Bravuconería no ha faltado frente a los intentos de devolverle la legalidad al lugar; un «voy a poncharte la rueda del carro», dicho en su cara a una autoridad de inspección; un amago de violencia contra otra inspectora –el agresor fue llevado ante la justicia–, y el «te vamos a pasar por arriba», dirigido a la propia Siomara, hablan de otros «blindajes» de los mercaderes del sitio, en procura de impunidad.
Si «olfatean» algún inspector cerca del tramo de la engañifa, «¡aguaaa!», se oye en la esquina del 7 oeste y el 2 sur; «¡aguaaa!», de boca en boca pasa como un relámpago la palabra hasta el 8 sur o a la inversa; señal de alerta; secreto vox populi; novelescas escenas con personajes reales, pertrechados de carnes, aceite, productos del agro… impudor y mucha codicia; detestables.
La exdirectora de la dis en Guantánamo fue testigo de una venta forzosa de frijoles, tras aplicarle al violador la multa correspondiente; la gente compró; después la autoridad se marchó.
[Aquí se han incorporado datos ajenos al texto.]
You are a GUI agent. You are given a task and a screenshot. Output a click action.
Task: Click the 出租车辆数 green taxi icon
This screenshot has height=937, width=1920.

Pero la verdad pasó enmascarada y golpeó más tarde a Siomara Begué; «la venta fue un simulacro», lamenta.
Allí los negociantes tienen «compradores de mentiritas». En casos de venta forzadas, les «compran», después les devuelven la mercancía; reciben a cambio «una comisión monetaria».
Contra ese oportunismo que le oscurece la mirada a la vieja Lala y a no pocos en esta Isla, Cuba emprende una nueva cruzada. Ojalá barra las impurezas de la calle desairada por mil ladinos en un espacio de la urbe guantanamera.
Setenta y siete grupos de trabajo le salen al paso a pecados de lesa legalidad en tierras del Guaso; la misma avalancha recorre todo el país; va contra el pillaje. Enhorabuena. O se extermina ese «comején», o erosionará la «madera preciosa» del socialismo nuestro.